• _TASK ITEM_
Your task is to transcribe exactly, and only, the lines running from the one with "You are a GUI" to the end of the listing below, inclusive, with every picture left out.

• _AVAILABLE RECORDS_

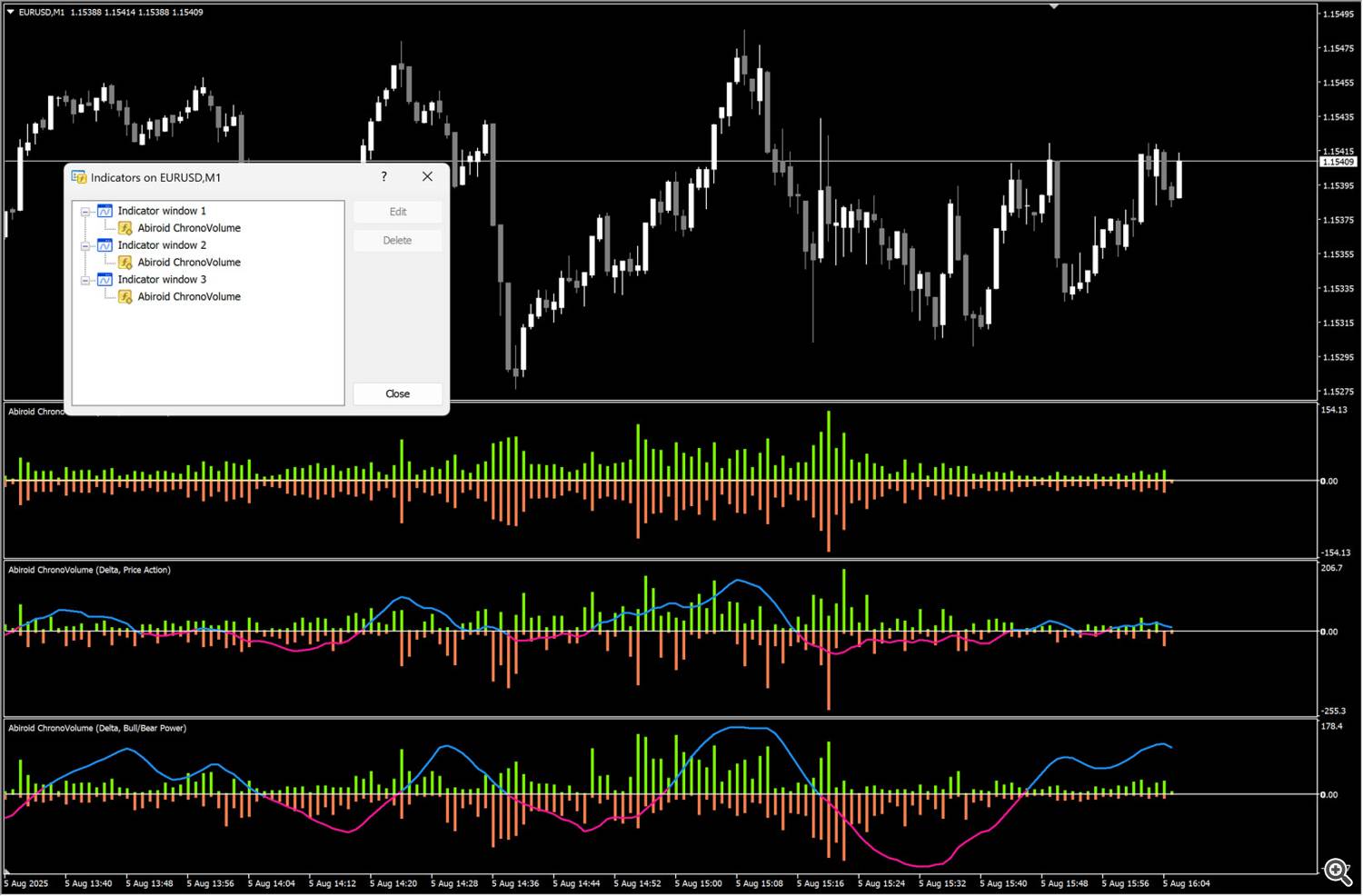
Task: Collapse the Indicator window 2 tree node
Action: [x=85, y=246]
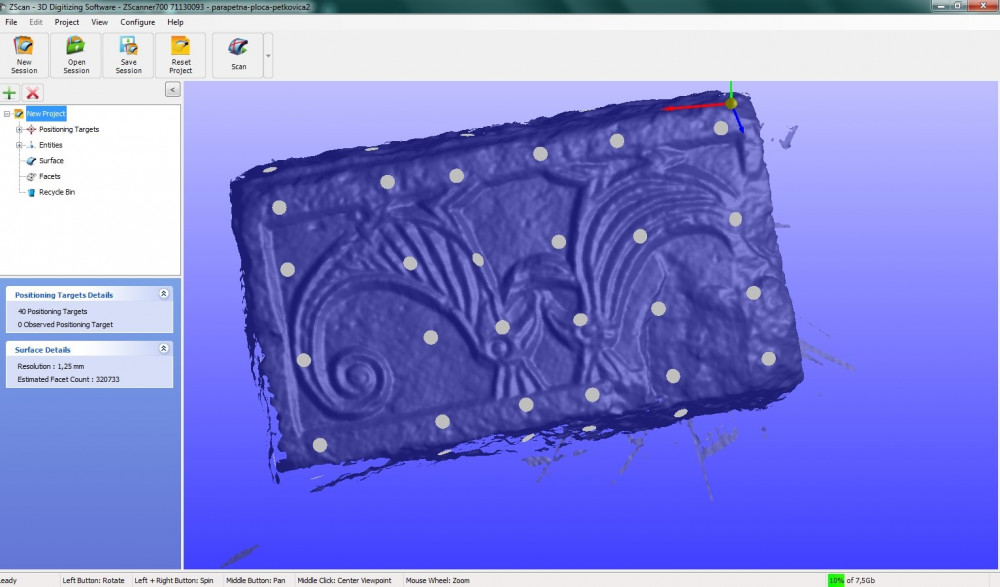Click the New Session toolbar icon

[x=24, y=47]
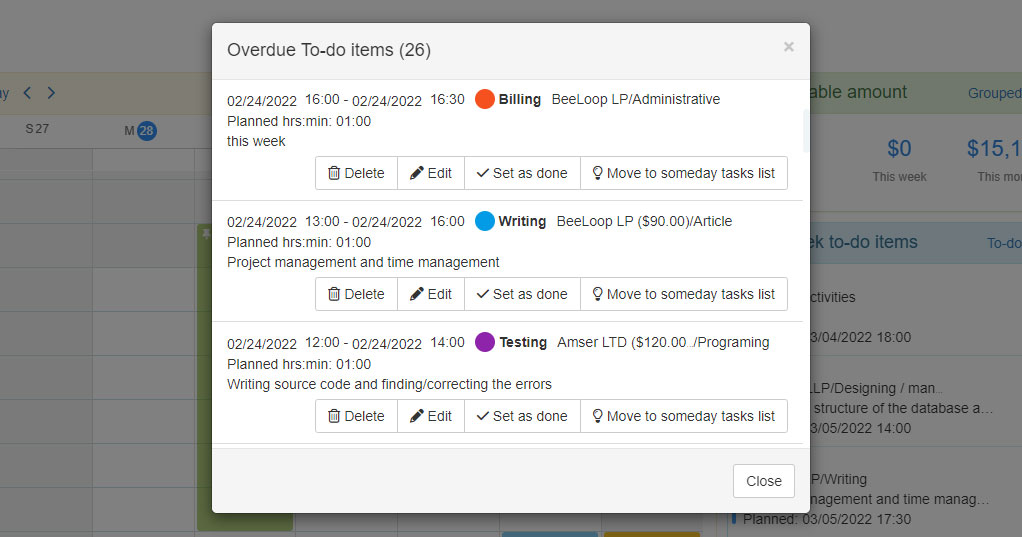Click checkmark icon on the Testing task
The height and width of the screenshot is (537, 1022).
click(482, 416)
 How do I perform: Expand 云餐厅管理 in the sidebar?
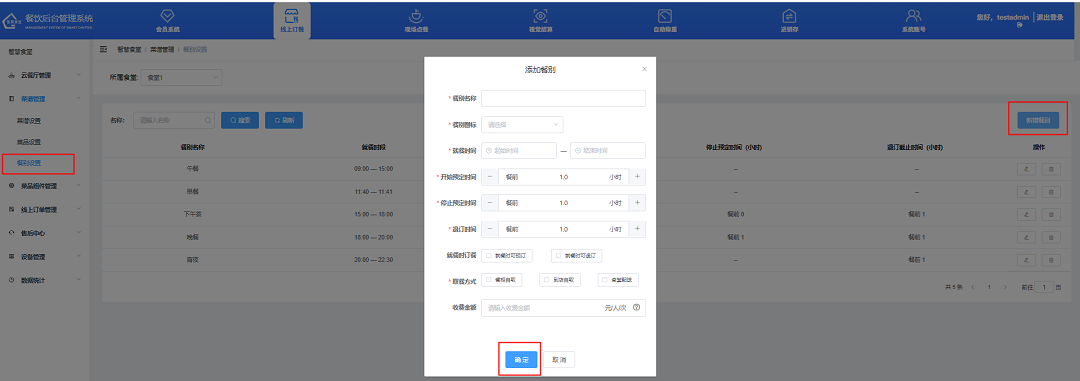pyautogui.click(x=45, y=74)
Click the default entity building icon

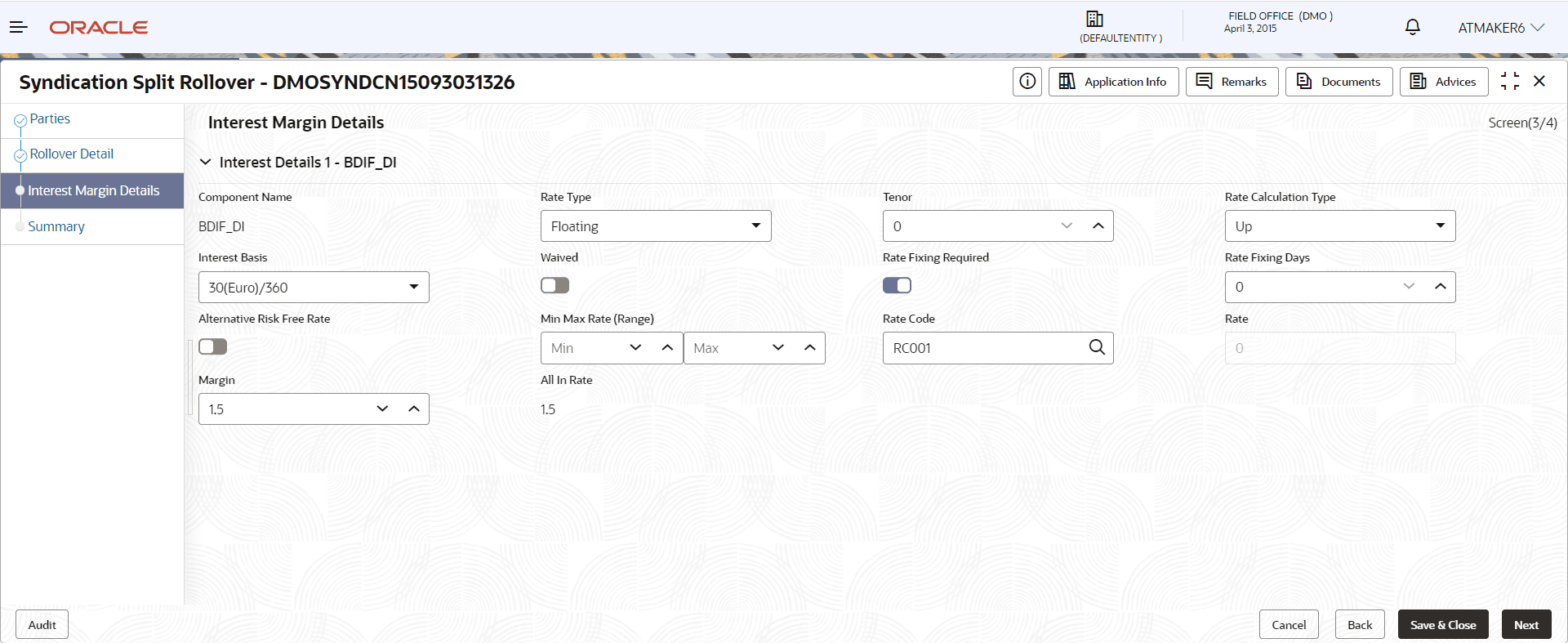[x=1094, y=19]
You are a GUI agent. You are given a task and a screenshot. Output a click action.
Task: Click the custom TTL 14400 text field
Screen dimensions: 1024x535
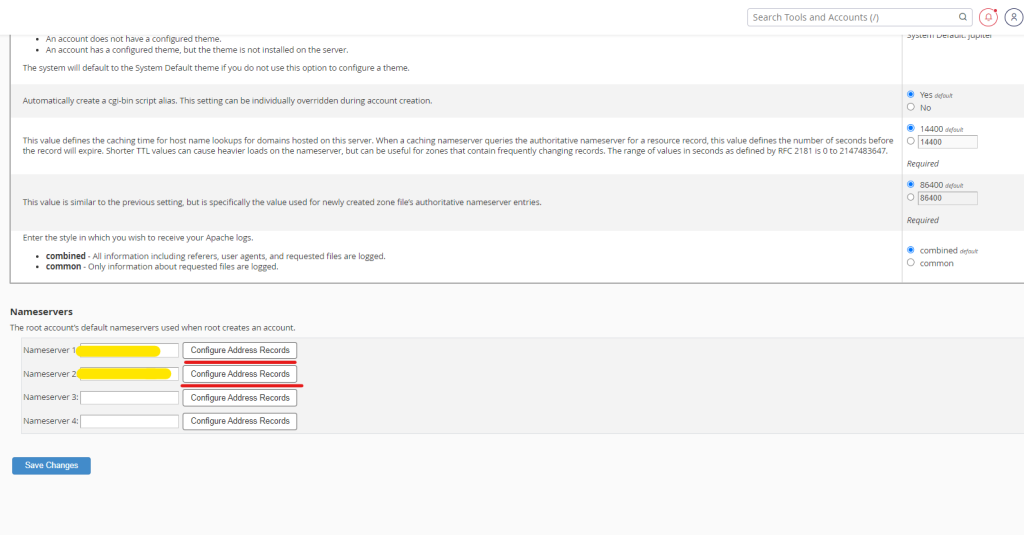click(x=947, y=142)
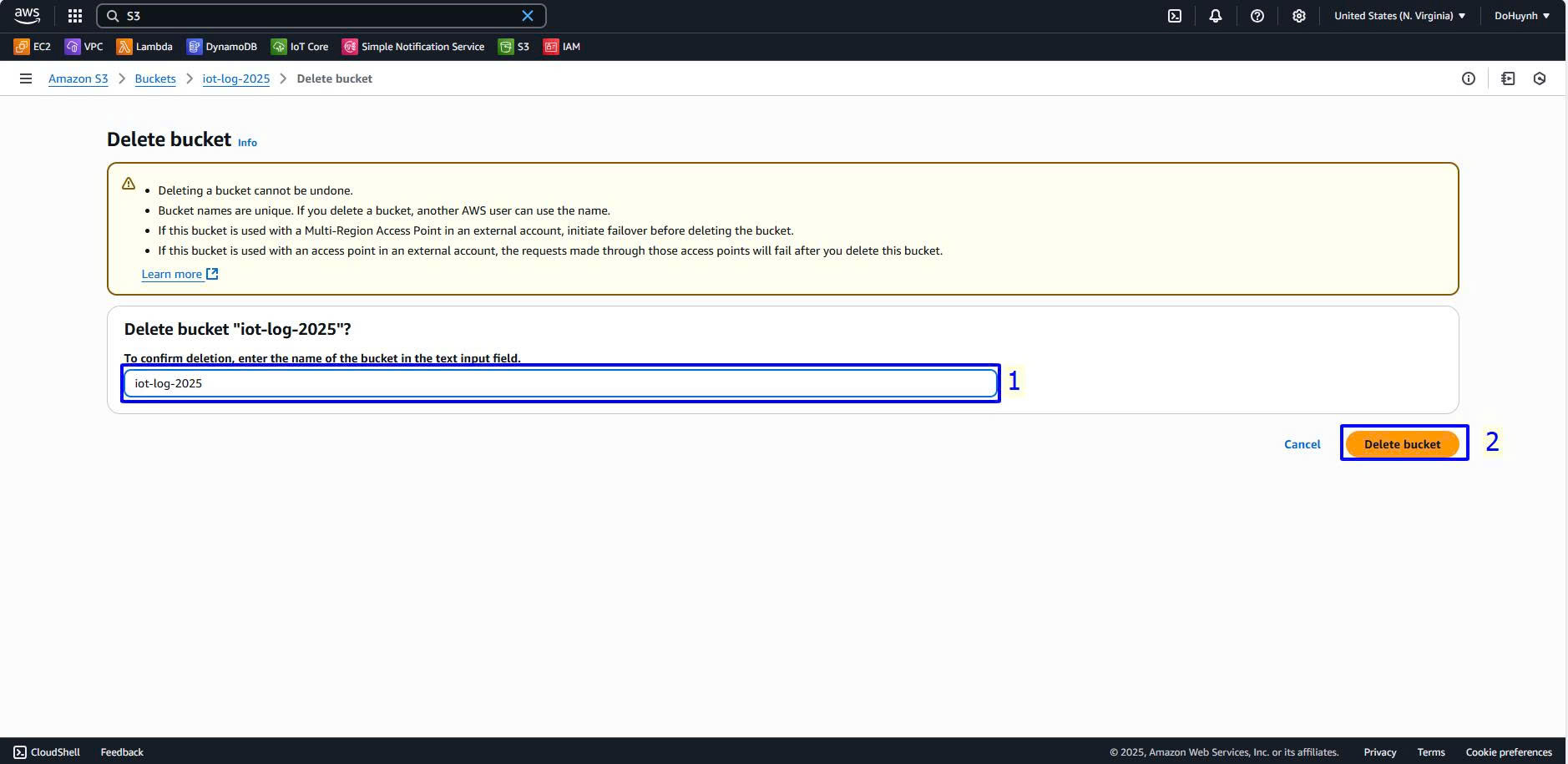The width and height of the screenshot is (1568, 764).
Task: Open Cookie preferences in the footer
Action: click(1508, 752)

• _PROBLEM SOLUTION_
You are a GUI agent. You are given a task and a screenshot. Output a click action.
Task: Click the custom TTL 14400 text field
Screen dimensions: 1024x535
click(x=947, y=142)
The width and height of the screenshot is (1568, 764).
Task: Open Cookie preferences in the footer
Action: click(1508, 752)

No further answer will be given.